### Exercise details:
The required result is an exact copy of every line from the one with "This screenshot has width=1344, height=896." through the last line below, with the pictures left out.

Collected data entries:
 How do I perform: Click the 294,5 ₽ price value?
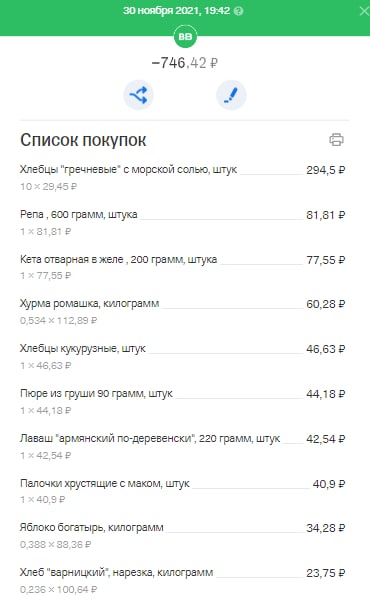(x=325, y=170)
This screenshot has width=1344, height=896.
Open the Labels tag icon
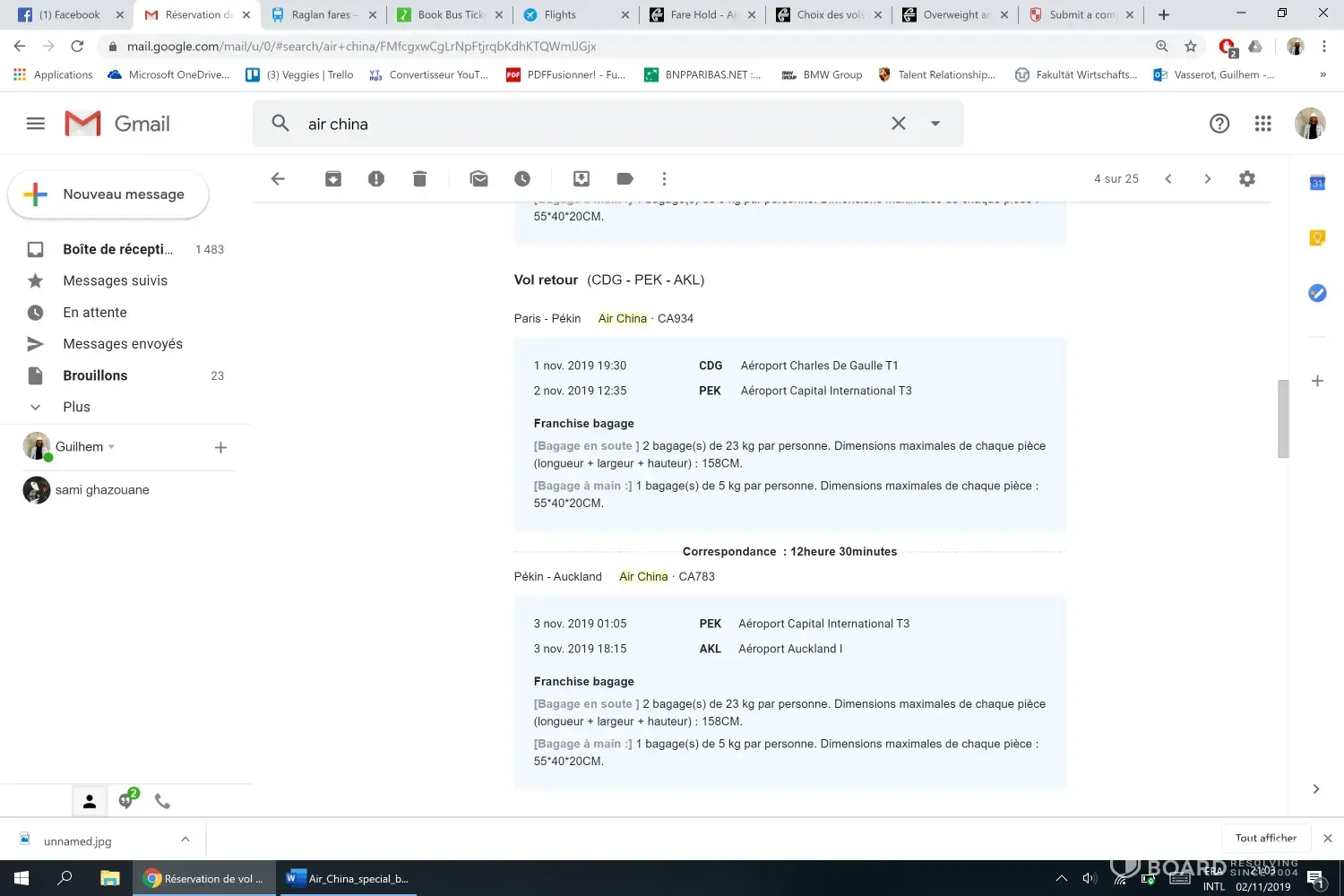(x=625, y=179)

### Written reply:
This screenshot has width=1344, height=896.
Open the Labels tag icon
(x=625, y=179)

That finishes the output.